:: Provided data
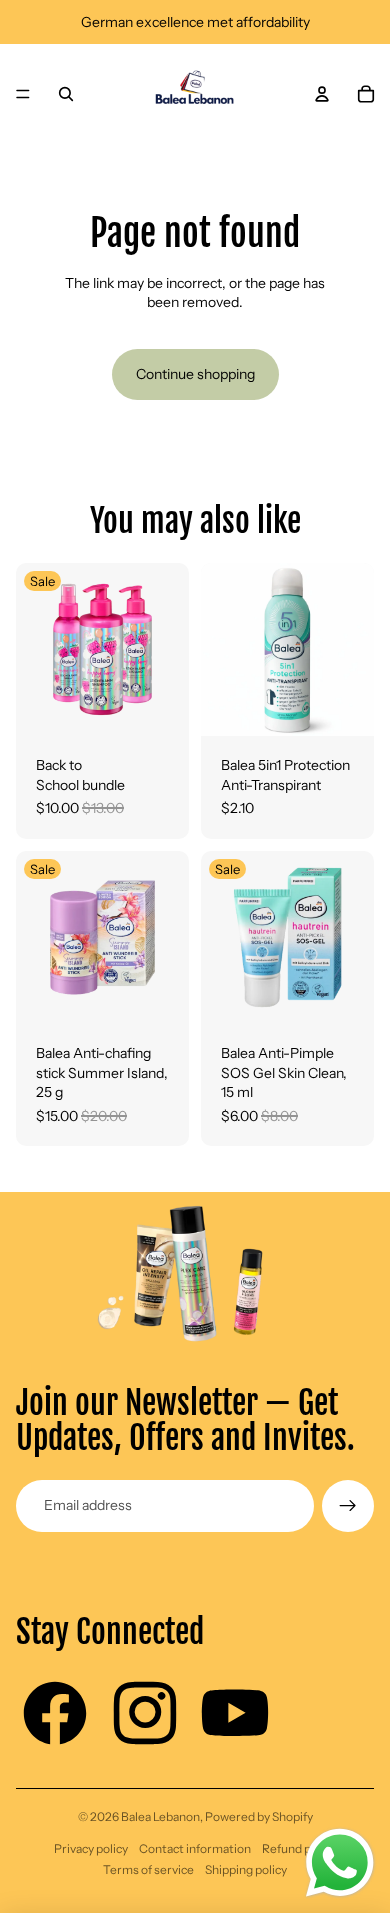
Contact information (195, 1848)
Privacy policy (91, 1848)
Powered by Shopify (259, 1816)
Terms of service (148, 1869)
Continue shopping (195, 374)
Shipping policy (246, 1869)
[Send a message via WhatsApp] (340, 1863)
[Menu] (23, 94)
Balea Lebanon (160, 1816)
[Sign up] (348, 1506)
::::
Please output all of the entries above exactly, but without any picture.

Contact information (195, 1848)
Privacy policy (91, 1848)
Powered by Shopify (259, 1816)
Terms of service (148, 1869)
Continue shopping (195, 374)
Shipping policy (246, 1869)
[Send a message via WhatsApp] (340, 1863)
[Menu] (23, 94)
Balea Lebanon (160, 1816)
[Sign up] (348, 1506)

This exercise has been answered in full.